Poster Sat, Jun 6, 2026 • 3:45 PM – 5:45 PM PDT ExHall A & F 244

Wavelet-based Frame Selection by Detecting Semantic Boundary for Long Video Understanding

Wang Chen ⋅ Yuhui zeng ⋅ Yongdong Luo ⋅ Tianyu Xie ⋅ Luojun Lin ⋅ Jiayi Ji ⋅ Yan Zhang ⋅ Xiawu Zheng

Paper PDF

Abstract

Frame selectoin is crucial due to high frame redundancy and limited context windows when applying Large Vision-Language Models (LVLMs) to long videos. Current methods typically select frames with high relevance to a given query, resulting a disjointed set of frames that disregard the narrative structure of video. In this paper, we introduce $\textbf{W}$avelet-based $\textbf{F}$rame $\textbf{S}$election by Detecting $\textbf{S}$emantic $\textbf{B}$oundary ($\textbf{WFS-SB}$), a training-free framework that presents a new perspective: effective video understanding hinges not only on high relevance but, more importantly, on capturing semantic shifts—pivotal moments of narrative change that are essential to comprehending the holistic storyline of video. However, a direct detection of abrupt changes in the query-frame similarity signal is often unreliable due to high-frequency noise arising from model uncertainty and transient visual variations.To address this, we leverage the wavelet transform, which provides an ideal solution through its multi-resolution analysis in both time and frequency domains.
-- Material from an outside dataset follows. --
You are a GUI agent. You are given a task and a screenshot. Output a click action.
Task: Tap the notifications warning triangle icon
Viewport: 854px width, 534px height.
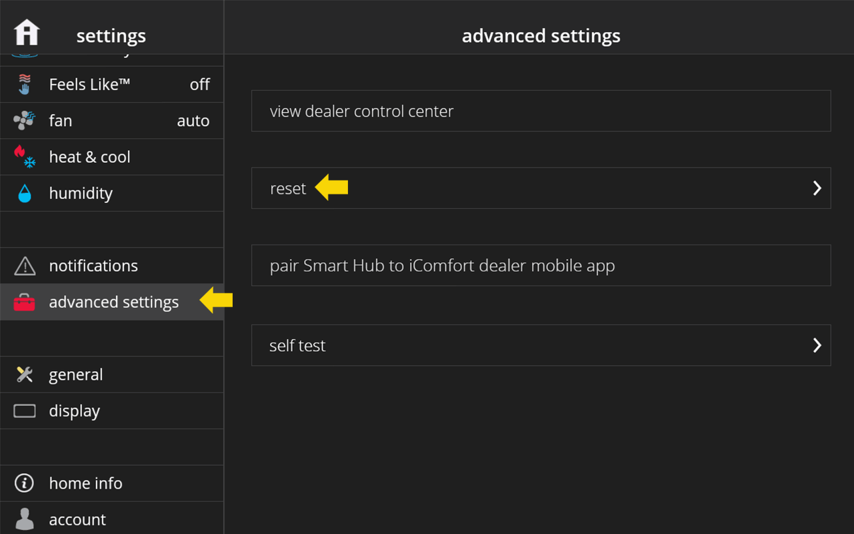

By applying this transform, we decompose the noisy signal into multiple scales and extract a clean semantic change signal from the coarsest scale. We identify the local extrema of this signal as semantic boundaries, which segment the video into coherent clips. Building on this, WFS-SB comprises a two-stage strategy: first, adaptively allocating a frame budget to each clip based on a composite importance score; and second, within each clip, employing the Maximal Marginal Relevance approach to select a diverse yet relevant set of frames. Extensive experiments show that WFS-SB significantly boosts LVLM performance, e.g., improving accuracy by $\textbf{5.5\\% on VideoMME, 9.5\\% on MLVU, and 6.2\\% on LongVideoBench}$, consistently outperforming state-of-the-art methods.